If you record podcasts, you’ve probably wondered what bitrate to publish at. Higher feels safer, but it costs your listeners (and your storage bill) bandwidth. Let’s settle the question.
The short answer
- Mono spoken word: 64 kbps is enough.
- Stereo conversational: 96 kbps sounds great.
- High-production music podcasts: 128 kbps stereo.
Most podcasters publish at 128 kbps stereo by default. That’s higher than necessary for voice but provides headroom for music interludes and intros.
Why not 320 kbps?
Voice has a much narrower frequency range than music. Once you’re above ~64 kbps for mono speech, you’re spending bits on inaudible nuances. A 60-minute episode at 320 kbps is ~144 MB; at 96 kbps it’s only ~43 MB. Listeners on mobile data will thank you.
Real-world examples
- NPR Fresh Air: 64 kbps mono.
- The Daily (NYT): 64 kbps mono.
- The Joe Rogan Experience: 96 kbps stereo (used to be higher).
- Music podcasts (e.g., Song Exploder): 128 kbps stereo.
Make your podcast sound consistent
Bitrate isn’t the whole story — perceived loudness matters more. Apply EBU R 128 normalization to make every episode hit the same target loudness (around −16 LUFS for podcasts). Our converter does this for you with the Normalize loudness toggle.
Workflow with MP4intoMP3
Many podcasters record with a camera that outputs MP4 (especially for video podcasts). Here’s the quickest workflow:
- Drop the MP4 onto mp4intomp3.com.
- Choose MP3 at 96 kbps, mono, 44.1 kHz.
- Toggle Normalize loudness.
- Add ID3 tags — at minimum title, artist, album, and year.
- Export and upload to your podcast host.
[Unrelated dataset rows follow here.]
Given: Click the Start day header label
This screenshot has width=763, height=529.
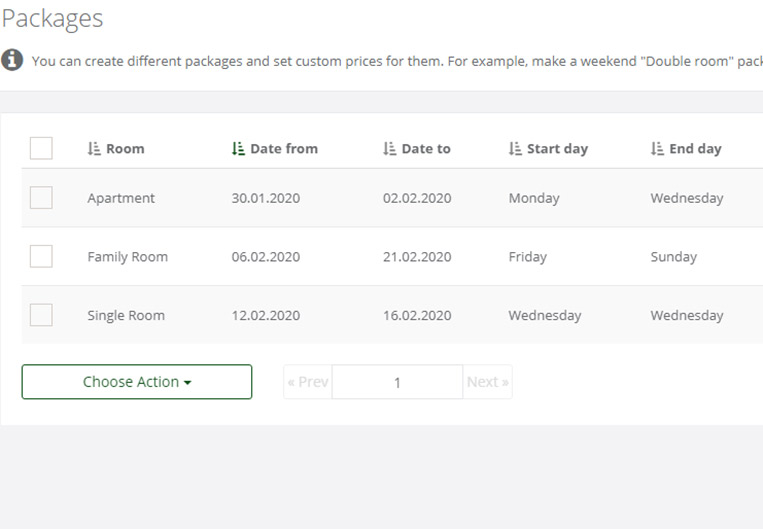Looking at the screenshot, I should [x=558, y=148].
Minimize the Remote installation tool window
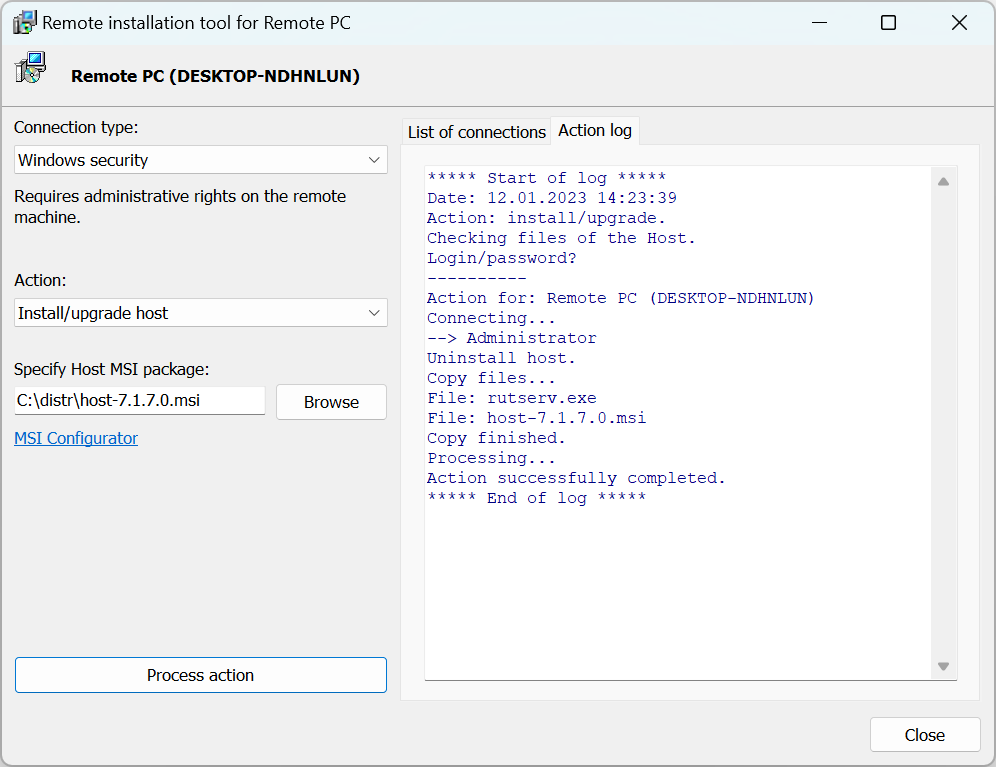The height and width of the screenshot is (767, 996). click(819, 22)
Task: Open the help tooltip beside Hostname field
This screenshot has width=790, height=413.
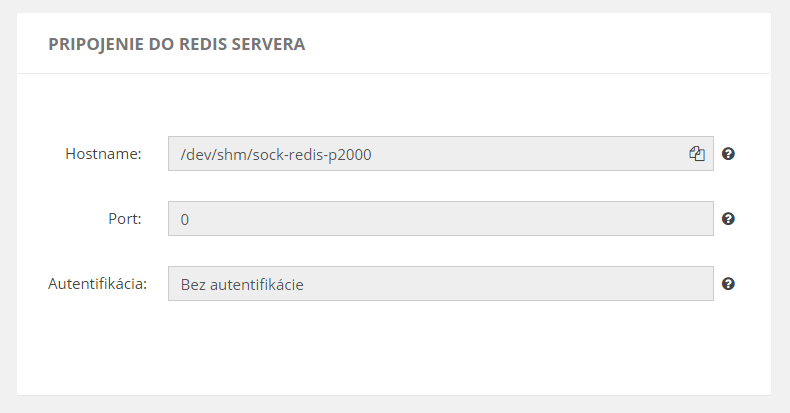Action: (x=728, y=154)
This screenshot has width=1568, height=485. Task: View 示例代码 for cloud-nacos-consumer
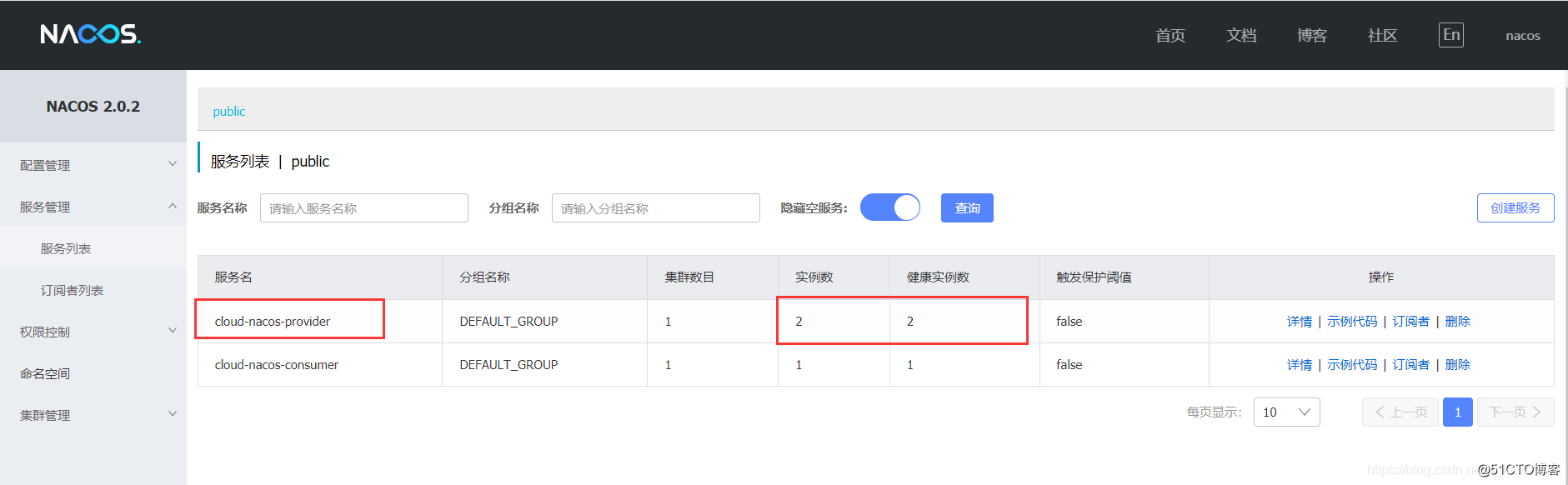[1351, 365]
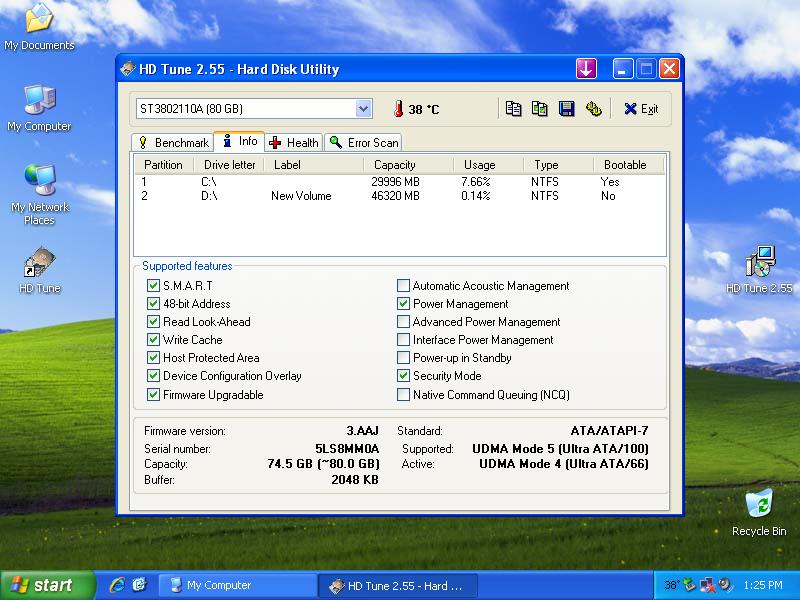
Task: Enable Automatic Acoustic Management checkbox
Action: [x=403, y=286]
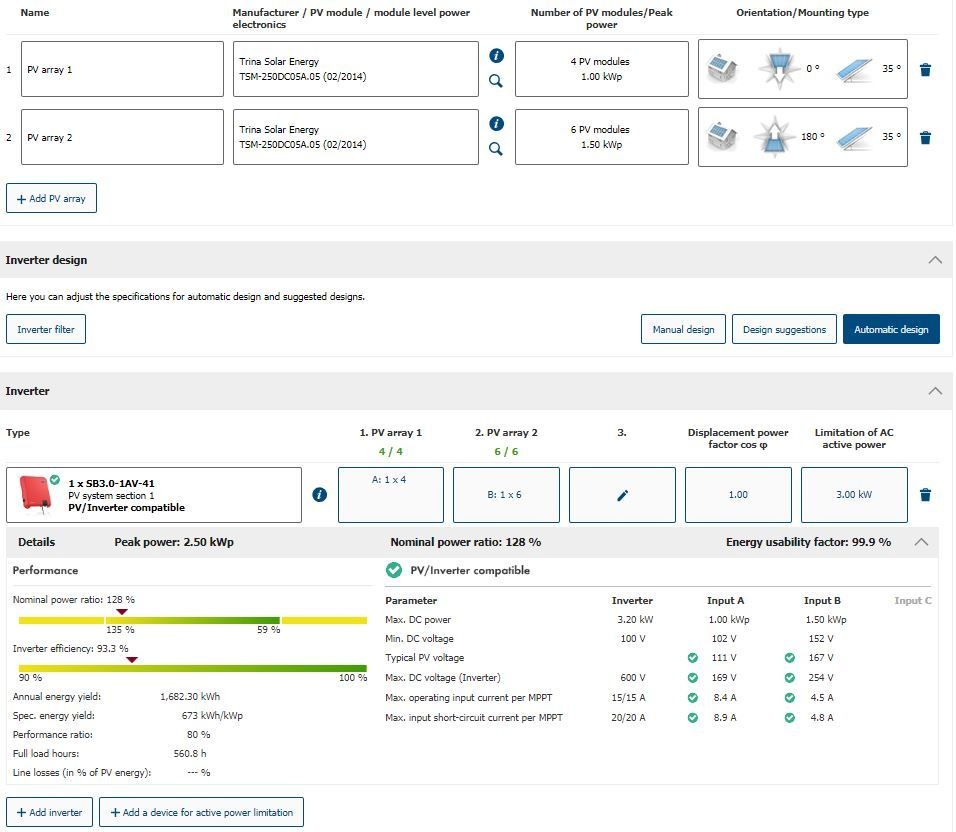Switch to Manual design
The height and width of the screenshot is (832, 956).
click(683, 330)
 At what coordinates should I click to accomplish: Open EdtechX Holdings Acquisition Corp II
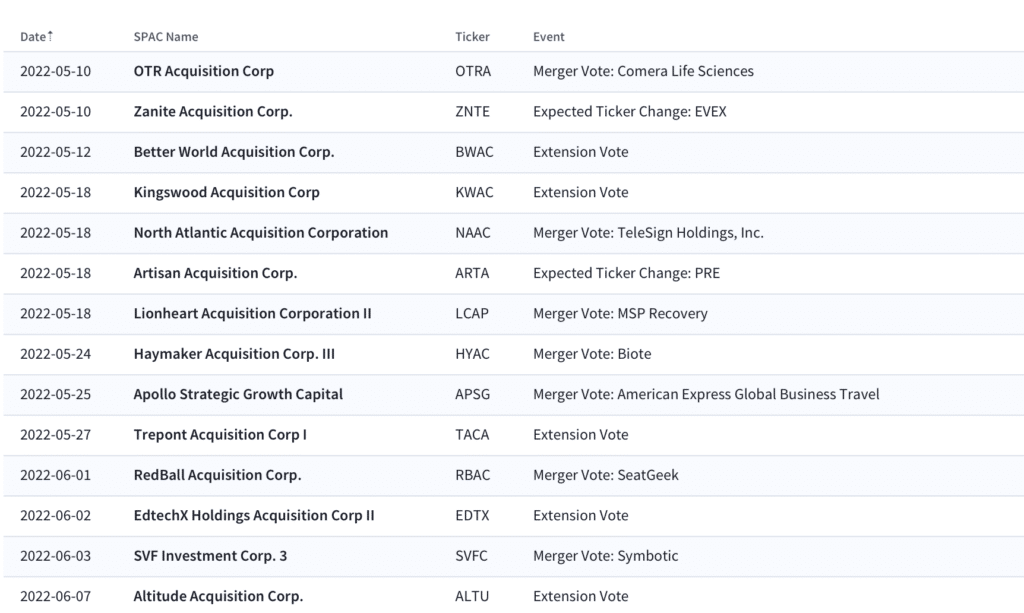[254, 516]
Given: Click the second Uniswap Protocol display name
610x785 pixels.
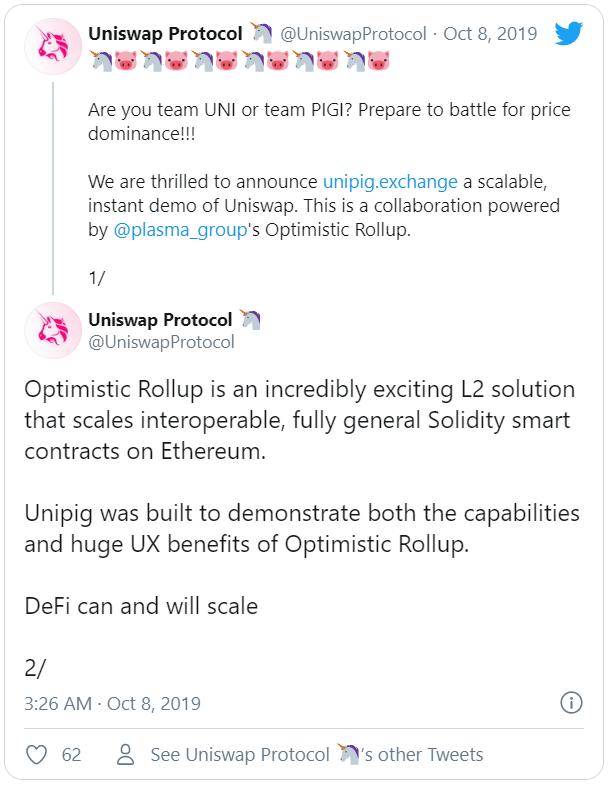Looking at the screenshot, I should point(160,320).
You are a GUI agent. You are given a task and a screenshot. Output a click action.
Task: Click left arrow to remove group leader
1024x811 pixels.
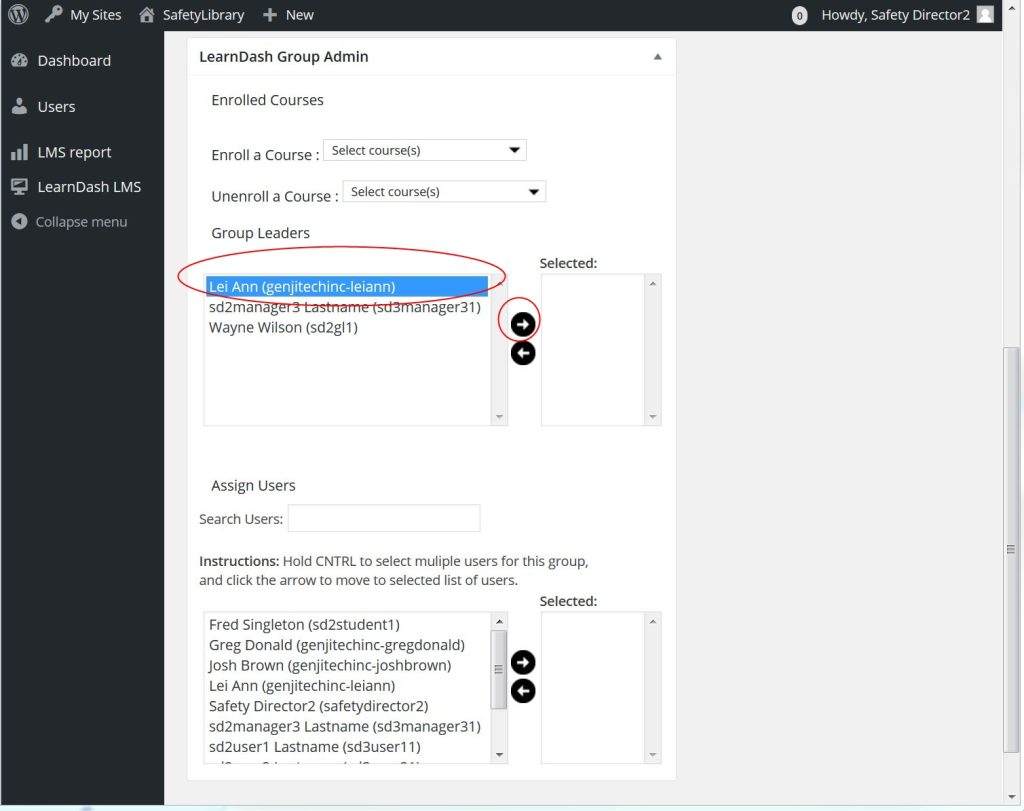click(522, 353)
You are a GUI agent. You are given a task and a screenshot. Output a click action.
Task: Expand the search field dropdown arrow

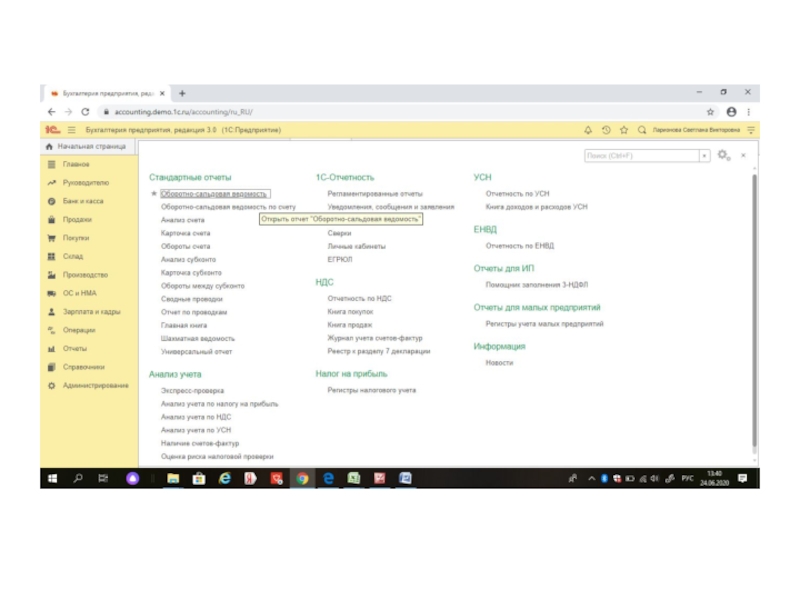pyautogui.click(x=705, y=156)
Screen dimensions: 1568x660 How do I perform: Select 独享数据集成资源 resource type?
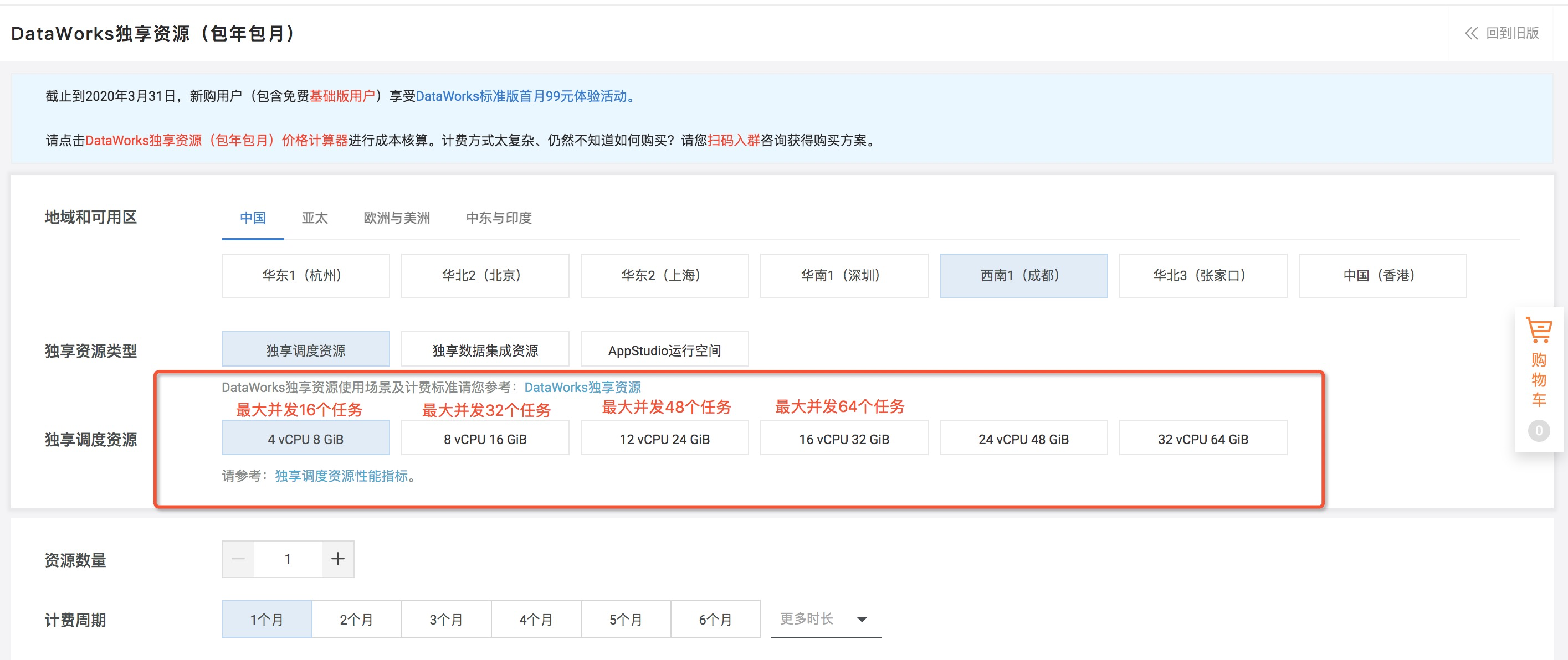coord(484,349)
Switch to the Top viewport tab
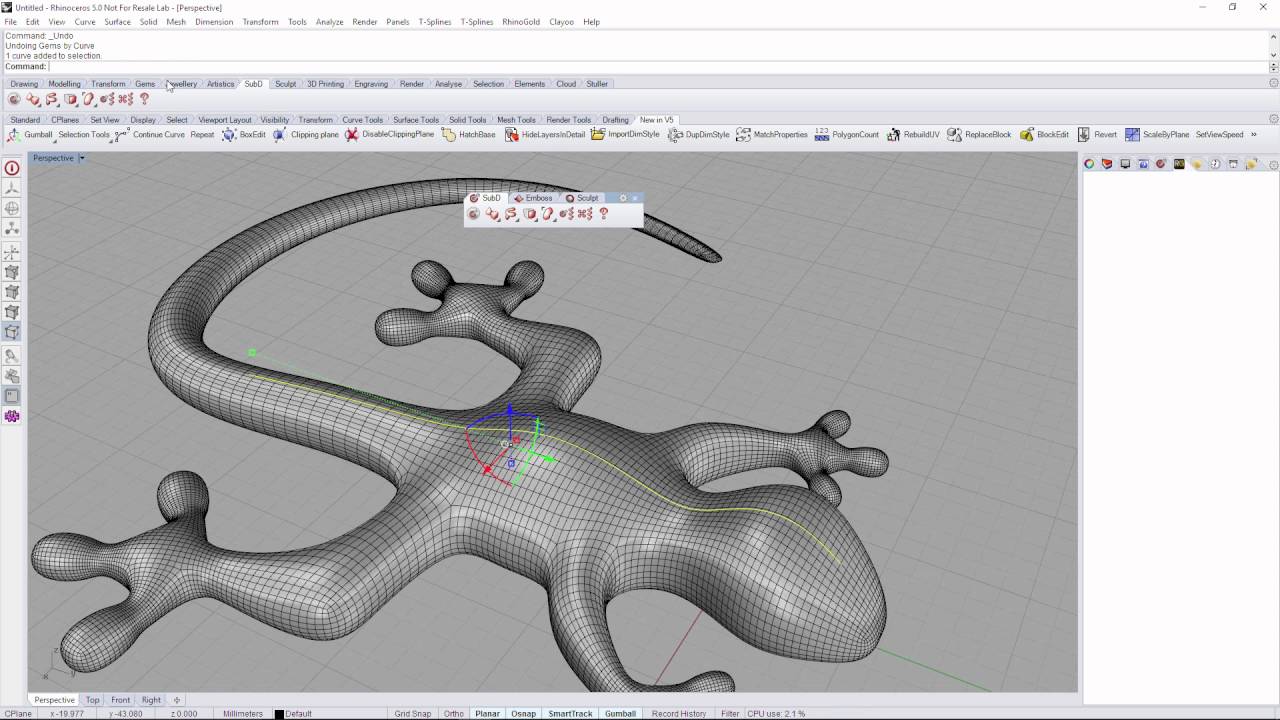Image resolution: width=1280 pixels, height=720 pixels. click(x=93, y=700)
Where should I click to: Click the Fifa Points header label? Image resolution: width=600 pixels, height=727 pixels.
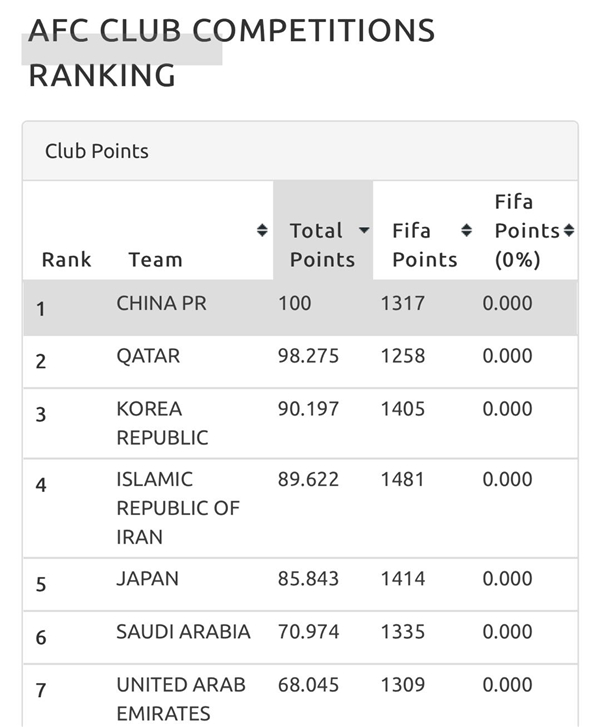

That’s it — broadcast-ready audio in two minutes.
Don’t forget mono
If your podcast is talking-heads only, mix to mono (set Channels to 1). You’ll halve the file size with zero perceptible quality loss for voice content.
Final word
Bigger is not always better. The right bitrate is the smallest one your audience can’t distinguish from the original. For voice, that’s 64–96 kbps. For music, 128 kbps. Use those defaults and your podcast will load faster, cost less to host, and sound exactly the same.